In July 2009, Match.com acquired People Media, which powered AOL Personals and operated BlackPeopleMeet.com and OurTime.com from American Capital for $80 million. The following year, Match.com acquired SinglesNet, another dating site. In December 2010, Match.com’s CEO Greg Blatt was made CEO of parent company IAC.

In 2012, Match.com bought OkCupid, and Sam Yagan, OkCupid's co-founder and CEO, became CEO of Match Group. That same year, Match.com announced Stir, an events service that was to offer local events each month for Match.com members to attend.

In April 2014, Match.com launched an updated mobile app with a feature called "Stream" which used location to match people based on photographs, using similar algorithms as the mobile dating app Tinder. The platform's membership auto-billing method has been criticized by customers for the lack of transparency.

In 2017, Yagan was replaced by Mandy Ginsberg as the CEO of Match.com’s parent company, Match Group.

In 2020, Ginsberg was succeeded by Shar Dubey as the CEO of Match Group.

In 2022, Match Group released a new service called Stir, a dating app for single parents.

In April 2022, The Match Group announced that Shar Dubey was stepping down from her position as CEO while remaining on the board of directors. Bernard Kim, ex-president of online video game service Zynga, became CEO effective May 31, 2022.

==Use by sexual predators==
A woman claiming she was raped by another person she met on Match.com sued the site in 2011. The woman and her lawyer wanted Match.com to start doing background checks on their users to prevent registered sex offenders from using the site. Match.com has responded that it would create many problems getting background information from all its users. Days after the lawsuit was filed, Match.com announced that the site would begin screening new members.

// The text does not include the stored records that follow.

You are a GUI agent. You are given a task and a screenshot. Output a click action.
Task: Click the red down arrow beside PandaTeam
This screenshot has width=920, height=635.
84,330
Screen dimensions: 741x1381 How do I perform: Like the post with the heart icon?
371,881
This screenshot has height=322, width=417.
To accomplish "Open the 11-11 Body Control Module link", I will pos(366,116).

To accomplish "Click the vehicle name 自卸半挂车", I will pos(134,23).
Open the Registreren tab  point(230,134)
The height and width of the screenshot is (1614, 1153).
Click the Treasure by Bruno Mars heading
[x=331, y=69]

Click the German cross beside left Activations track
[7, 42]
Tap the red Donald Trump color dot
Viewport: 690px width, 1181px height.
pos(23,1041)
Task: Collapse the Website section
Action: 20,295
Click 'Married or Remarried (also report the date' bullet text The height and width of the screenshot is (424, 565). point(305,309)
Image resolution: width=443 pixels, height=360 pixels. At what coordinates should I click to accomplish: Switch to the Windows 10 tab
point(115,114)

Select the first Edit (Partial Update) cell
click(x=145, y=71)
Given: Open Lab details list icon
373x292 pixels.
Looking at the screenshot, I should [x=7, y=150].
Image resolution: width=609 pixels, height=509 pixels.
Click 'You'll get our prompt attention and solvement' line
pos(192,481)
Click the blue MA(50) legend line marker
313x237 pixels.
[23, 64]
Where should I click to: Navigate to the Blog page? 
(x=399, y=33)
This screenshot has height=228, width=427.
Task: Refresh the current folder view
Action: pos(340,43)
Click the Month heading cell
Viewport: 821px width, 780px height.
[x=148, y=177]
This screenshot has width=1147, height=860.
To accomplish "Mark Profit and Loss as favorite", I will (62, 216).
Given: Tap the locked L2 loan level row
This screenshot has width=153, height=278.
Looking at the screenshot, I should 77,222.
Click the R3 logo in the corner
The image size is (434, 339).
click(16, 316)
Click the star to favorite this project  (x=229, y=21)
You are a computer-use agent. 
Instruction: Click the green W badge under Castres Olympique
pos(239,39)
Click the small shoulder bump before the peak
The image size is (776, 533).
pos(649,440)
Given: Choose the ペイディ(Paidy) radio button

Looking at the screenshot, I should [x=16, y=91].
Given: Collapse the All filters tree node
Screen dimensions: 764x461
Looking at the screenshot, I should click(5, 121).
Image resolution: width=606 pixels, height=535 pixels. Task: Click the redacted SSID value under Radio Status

From 2011 to 2014, Jason Lawrance, a man described by British police as a “sexual predator” contacted thousands of women through the website. He raped five of them. In March 2016, Derby Crown Court heard that four of the victims complained about the man to Match.com; one of the women was told that administrators could not do anything because he had not sent abusive messages through the site.